==== INPUT ROWS
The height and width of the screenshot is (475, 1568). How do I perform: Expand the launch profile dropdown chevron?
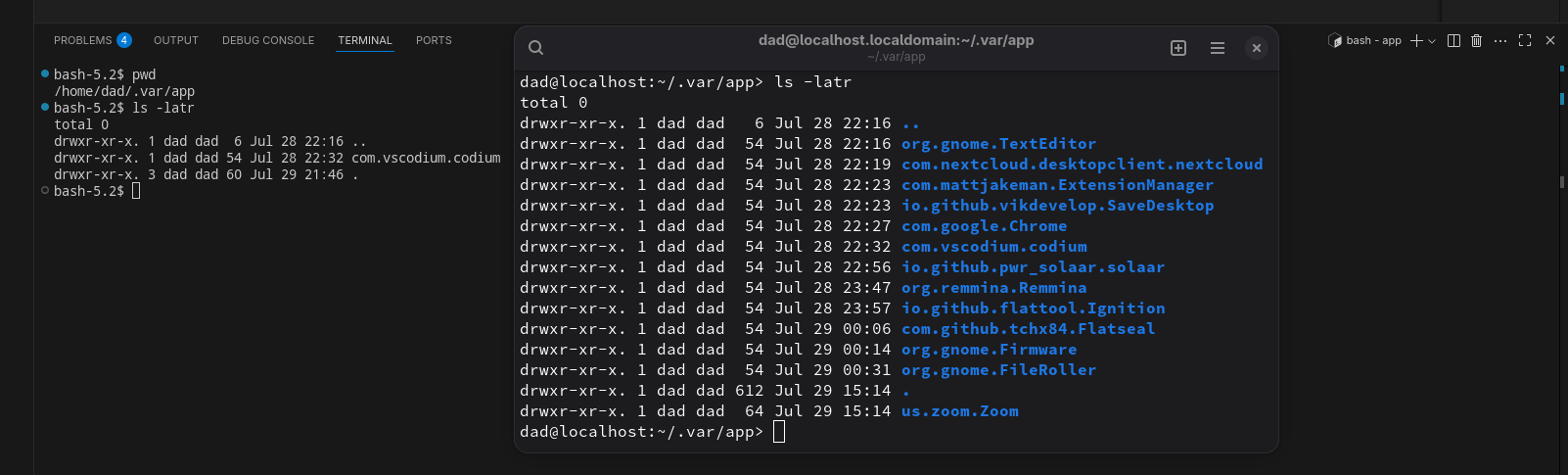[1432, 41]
========
==== INPUT ROWS
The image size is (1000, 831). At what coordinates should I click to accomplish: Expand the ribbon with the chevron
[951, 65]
========
==== INPUT ROWS
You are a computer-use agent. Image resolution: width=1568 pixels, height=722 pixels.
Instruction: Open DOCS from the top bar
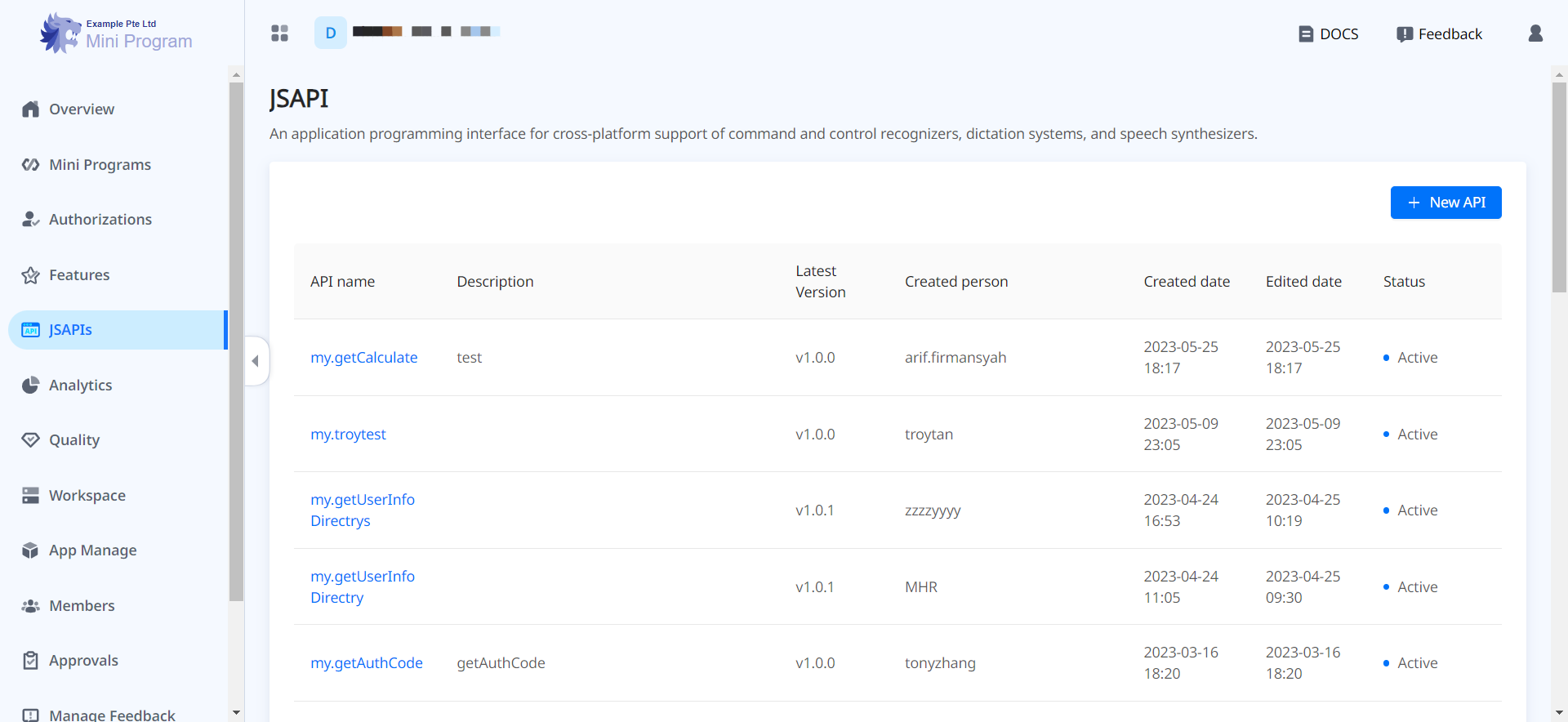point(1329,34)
========
Reproduce the rows between the lines holding "You are a computer-use" and "point(1329,34)", inclusive, keeping the requests unchanged but multiplying every coordinate in the answers by 1.6 and rounding to whole numbers, with halves rounded up. Leave the pictures out.

You are a computer-use agent. Image resolution: width=1568 pixels, height=722 pixels.
Instruction: Open DOCS from the top bar
point(2126,54)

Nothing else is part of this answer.